Rewrite the lines from the one containing "Accreditation Program (23, 255)" through the one containing "DONATE (14, 358)" as a numbered list, leaving out any blank lines.
----
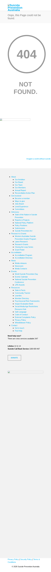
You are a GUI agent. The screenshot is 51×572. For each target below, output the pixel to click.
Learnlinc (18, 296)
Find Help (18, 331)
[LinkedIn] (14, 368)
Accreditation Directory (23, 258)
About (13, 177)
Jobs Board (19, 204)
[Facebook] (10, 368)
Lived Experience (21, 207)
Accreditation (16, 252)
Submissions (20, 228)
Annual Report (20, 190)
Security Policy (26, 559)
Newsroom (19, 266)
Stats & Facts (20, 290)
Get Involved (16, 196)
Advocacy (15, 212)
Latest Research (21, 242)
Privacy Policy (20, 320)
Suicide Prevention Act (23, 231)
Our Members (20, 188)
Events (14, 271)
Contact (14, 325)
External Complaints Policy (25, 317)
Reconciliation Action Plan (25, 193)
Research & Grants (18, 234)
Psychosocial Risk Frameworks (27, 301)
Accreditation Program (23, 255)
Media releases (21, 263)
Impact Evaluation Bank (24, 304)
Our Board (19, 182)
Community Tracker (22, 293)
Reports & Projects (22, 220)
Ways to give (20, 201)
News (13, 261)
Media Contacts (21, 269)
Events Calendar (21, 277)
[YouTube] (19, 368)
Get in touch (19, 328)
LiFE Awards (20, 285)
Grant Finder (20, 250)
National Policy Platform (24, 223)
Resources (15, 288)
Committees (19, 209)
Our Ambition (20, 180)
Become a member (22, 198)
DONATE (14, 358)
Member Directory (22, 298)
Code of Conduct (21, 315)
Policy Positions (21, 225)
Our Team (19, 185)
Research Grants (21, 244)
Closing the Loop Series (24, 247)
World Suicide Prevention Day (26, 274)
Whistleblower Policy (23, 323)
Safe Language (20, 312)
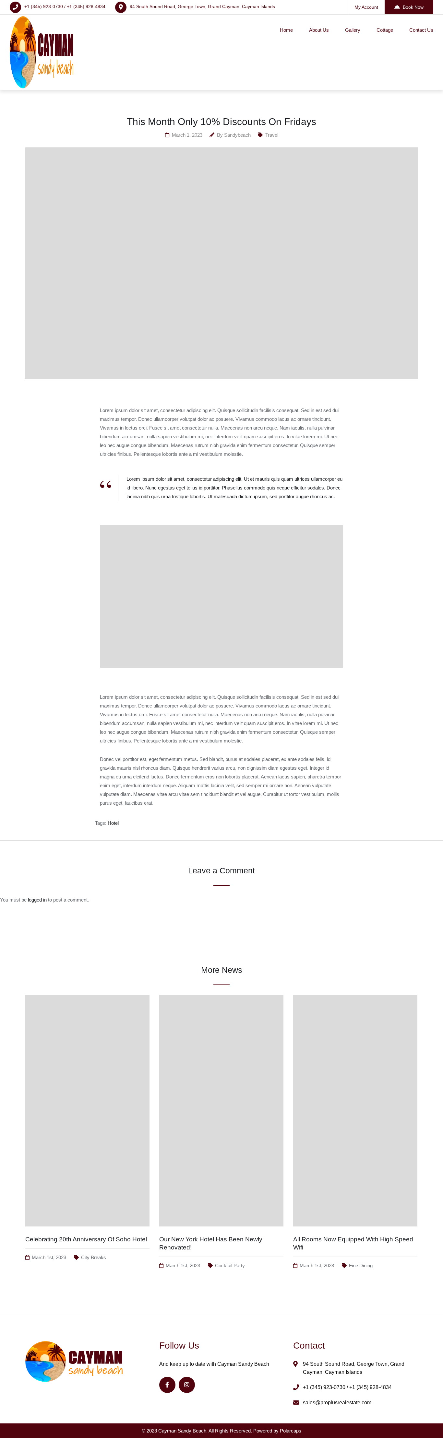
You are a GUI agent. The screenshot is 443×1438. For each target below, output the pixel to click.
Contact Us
----
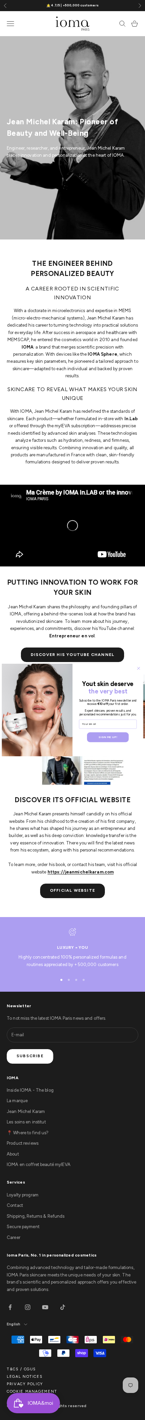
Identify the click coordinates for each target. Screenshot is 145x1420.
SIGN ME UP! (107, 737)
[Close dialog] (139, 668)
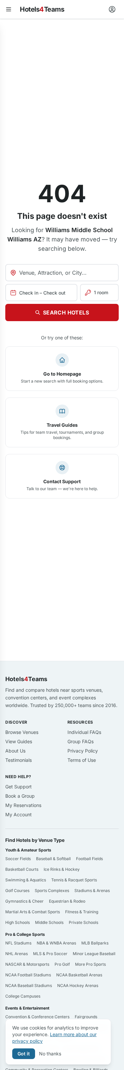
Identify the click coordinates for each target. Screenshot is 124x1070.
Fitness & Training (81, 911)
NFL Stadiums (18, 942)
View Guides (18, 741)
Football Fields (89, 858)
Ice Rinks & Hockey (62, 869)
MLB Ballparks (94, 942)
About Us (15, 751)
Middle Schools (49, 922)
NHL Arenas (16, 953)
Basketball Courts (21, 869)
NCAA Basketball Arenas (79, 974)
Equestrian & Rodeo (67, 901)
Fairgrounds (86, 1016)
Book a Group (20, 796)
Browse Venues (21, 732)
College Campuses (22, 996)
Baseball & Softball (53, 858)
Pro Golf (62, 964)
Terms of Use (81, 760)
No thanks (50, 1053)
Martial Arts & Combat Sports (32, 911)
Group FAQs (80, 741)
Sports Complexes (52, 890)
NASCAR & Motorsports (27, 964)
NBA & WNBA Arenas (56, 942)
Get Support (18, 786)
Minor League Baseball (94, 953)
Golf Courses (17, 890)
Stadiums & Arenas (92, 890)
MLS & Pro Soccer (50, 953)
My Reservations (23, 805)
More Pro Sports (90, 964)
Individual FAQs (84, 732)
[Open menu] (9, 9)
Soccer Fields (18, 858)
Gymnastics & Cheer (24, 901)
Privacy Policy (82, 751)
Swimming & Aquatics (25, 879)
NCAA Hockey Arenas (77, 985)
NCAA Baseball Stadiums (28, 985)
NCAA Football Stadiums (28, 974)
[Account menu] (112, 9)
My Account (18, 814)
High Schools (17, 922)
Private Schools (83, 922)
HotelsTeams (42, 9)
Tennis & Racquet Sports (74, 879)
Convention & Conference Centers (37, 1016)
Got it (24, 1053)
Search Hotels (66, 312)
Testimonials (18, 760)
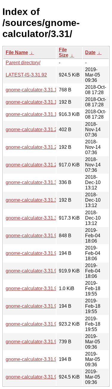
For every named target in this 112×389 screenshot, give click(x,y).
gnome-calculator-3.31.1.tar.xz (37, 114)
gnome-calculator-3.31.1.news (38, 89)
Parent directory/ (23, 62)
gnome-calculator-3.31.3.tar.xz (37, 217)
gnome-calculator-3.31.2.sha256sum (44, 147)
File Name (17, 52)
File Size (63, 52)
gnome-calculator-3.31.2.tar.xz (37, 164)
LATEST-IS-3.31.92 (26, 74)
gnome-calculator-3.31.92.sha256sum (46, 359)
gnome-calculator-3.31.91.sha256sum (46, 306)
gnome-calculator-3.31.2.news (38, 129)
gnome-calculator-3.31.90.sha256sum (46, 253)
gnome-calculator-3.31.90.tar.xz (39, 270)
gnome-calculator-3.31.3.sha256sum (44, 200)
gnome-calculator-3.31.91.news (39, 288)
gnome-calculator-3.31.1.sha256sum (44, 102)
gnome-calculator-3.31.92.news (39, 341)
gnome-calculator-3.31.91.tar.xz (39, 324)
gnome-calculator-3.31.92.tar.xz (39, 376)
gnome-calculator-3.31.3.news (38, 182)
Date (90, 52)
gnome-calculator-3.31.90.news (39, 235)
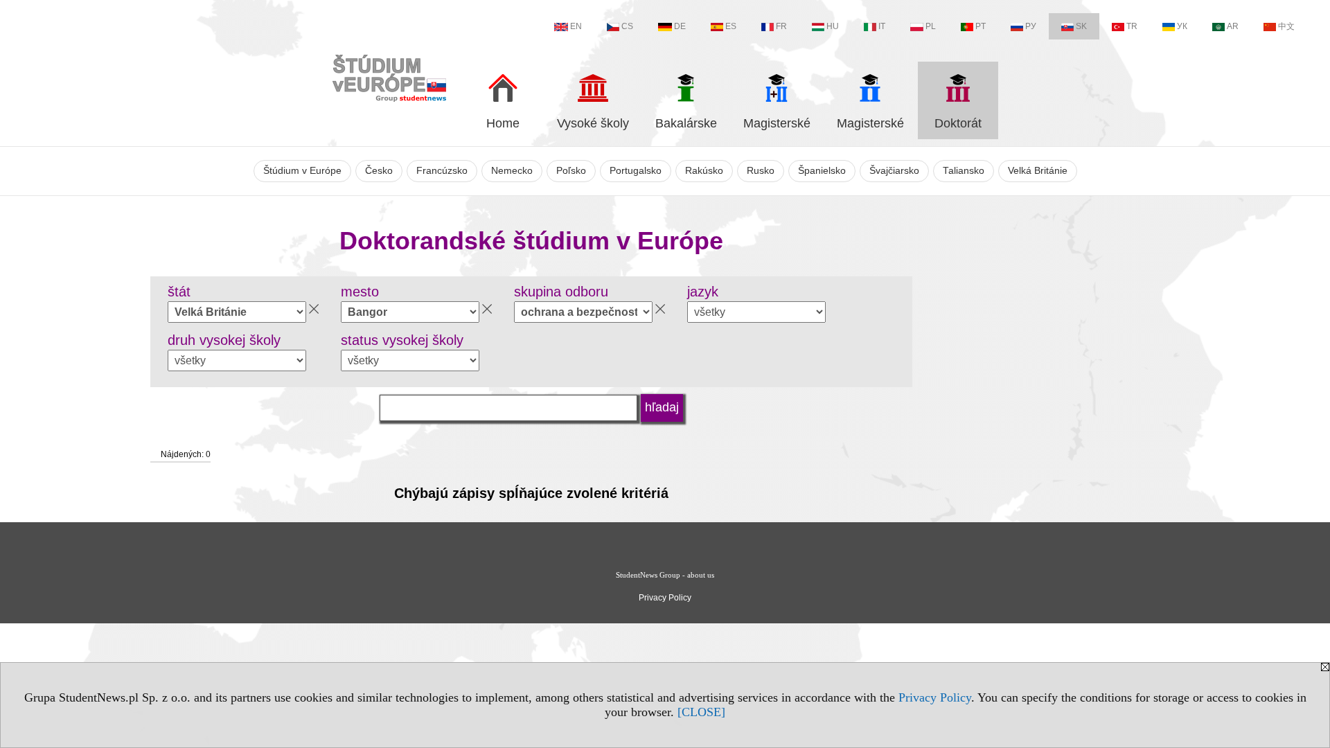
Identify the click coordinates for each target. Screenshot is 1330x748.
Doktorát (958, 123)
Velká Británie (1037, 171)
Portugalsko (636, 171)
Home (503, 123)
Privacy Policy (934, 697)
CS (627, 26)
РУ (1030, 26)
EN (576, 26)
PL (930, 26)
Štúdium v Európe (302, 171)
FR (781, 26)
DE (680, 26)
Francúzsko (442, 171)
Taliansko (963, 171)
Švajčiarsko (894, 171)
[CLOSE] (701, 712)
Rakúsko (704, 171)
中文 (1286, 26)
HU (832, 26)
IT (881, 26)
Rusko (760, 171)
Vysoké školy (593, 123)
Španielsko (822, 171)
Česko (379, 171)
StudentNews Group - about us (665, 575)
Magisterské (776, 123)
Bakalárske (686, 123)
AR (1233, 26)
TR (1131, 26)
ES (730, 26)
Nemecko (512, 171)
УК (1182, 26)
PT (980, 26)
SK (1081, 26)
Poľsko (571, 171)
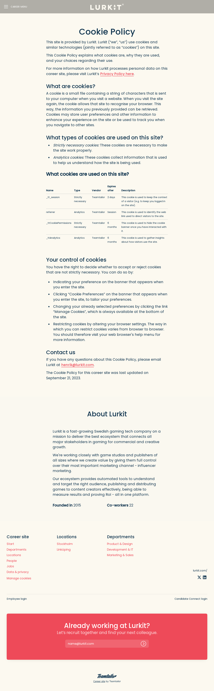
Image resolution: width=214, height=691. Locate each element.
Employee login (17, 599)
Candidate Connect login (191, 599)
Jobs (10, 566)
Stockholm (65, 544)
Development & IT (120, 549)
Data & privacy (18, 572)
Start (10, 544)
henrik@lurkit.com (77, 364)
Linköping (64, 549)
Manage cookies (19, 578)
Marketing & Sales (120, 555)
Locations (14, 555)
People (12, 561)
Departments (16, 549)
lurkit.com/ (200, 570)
----
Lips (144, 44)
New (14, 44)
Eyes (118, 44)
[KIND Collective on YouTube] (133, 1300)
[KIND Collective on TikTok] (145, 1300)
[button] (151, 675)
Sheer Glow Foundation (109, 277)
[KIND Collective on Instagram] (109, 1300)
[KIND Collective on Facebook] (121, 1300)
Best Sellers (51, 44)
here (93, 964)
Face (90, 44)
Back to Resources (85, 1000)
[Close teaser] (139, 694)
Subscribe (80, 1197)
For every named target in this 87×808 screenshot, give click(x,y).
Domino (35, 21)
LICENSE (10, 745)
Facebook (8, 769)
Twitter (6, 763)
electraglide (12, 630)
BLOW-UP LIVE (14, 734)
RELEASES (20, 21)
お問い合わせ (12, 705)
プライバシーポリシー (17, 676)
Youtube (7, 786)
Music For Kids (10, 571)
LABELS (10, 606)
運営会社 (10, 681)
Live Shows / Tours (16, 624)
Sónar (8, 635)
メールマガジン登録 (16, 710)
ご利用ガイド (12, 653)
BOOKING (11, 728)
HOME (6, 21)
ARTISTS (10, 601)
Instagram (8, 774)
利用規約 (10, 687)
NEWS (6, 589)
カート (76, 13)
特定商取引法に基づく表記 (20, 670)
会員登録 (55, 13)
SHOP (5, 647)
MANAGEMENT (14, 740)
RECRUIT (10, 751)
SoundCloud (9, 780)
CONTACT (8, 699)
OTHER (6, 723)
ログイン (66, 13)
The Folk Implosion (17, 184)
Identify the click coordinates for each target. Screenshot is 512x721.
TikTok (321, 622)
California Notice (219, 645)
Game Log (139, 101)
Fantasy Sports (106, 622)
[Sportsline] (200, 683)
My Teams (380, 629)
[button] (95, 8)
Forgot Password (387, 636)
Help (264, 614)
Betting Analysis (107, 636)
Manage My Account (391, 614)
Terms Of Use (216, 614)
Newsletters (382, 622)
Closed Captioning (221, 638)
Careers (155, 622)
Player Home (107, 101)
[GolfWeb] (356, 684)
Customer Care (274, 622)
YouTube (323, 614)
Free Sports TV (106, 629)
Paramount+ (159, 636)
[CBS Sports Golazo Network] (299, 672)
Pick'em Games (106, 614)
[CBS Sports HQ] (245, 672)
----
**THE ANSWER:**
1. Accreditation Program (23, 255)
2. Media releases (21, 263)
3. Impact Evaluation Bank (24, 304)
4. Our Board (19, 182)
5. Community Tracker (22, 293)
6. Reports & Projects (22, 220)
7. Ways to give (20, 201)
8. News (13, 261)
9. Media Contacts (21, 269)
10. Events Calendar (21, 277)
11. [YouTube] (19, 368)
12. Get in touch (19, 328)
13. LiFE Awards (20, 285)
14. Grant Finder (20, 250)
15. National Policy Platform (24, 223)
16. Resources (15, 288)
17. Committees (19, 209)
18. Our Ambition (20, 180)
19. Become a member (22, 198)
20. DONATE (14, 358)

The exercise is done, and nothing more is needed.